*Exercise description*.
Only lines holding "Campioana" are needed; copy each of them from the data below.

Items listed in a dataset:
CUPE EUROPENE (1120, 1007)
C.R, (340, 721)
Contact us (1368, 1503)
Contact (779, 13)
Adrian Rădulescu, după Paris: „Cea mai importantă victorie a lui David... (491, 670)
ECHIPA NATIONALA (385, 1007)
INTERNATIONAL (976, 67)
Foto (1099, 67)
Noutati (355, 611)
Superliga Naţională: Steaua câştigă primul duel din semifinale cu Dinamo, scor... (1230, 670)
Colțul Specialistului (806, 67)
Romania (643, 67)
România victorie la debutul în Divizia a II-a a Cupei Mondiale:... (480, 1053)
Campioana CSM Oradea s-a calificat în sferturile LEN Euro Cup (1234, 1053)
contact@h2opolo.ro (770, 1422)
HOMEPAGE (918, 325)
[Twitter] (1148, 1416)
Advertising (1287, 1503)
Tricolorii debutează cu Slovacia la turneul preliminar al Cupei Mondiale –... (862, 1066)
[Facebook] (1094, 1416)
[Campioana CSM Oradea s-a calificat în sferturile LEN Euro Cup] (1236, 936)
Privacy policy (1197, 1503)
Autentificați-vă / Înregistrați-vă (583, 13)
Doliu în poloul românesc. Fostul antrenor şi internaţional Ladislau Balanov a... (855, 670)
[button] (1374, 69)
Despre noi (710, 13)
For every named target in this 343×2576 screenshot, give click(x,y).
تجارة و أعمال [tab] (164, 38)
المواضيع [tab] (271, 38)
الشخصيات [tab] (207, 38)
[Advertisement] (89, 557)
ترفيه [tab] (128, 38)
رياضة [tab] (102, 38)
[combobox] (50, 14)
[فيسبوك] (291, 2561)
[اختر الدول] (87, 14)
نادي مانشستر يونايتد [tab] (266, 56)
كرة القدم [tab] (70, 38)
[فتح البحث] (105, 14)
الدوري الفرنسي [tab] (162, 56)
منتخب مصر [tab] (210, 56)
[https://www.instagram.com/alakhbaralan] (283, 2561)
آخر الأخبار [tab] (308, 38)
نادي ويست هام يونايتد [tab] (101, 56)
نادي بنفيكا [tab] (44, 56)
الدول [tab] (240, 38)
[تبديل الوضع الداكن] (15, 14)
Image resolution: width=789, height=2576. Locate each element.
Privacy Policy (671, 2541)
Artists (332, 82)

*Exercise output*.
Campioana CSM Oradea s-a calificat în sferturile LEN Euro Cup (1234, 1053)
[Campioana CSM Oradea s-a calificat în sferturile LEN Euro Cup] (1236, 936)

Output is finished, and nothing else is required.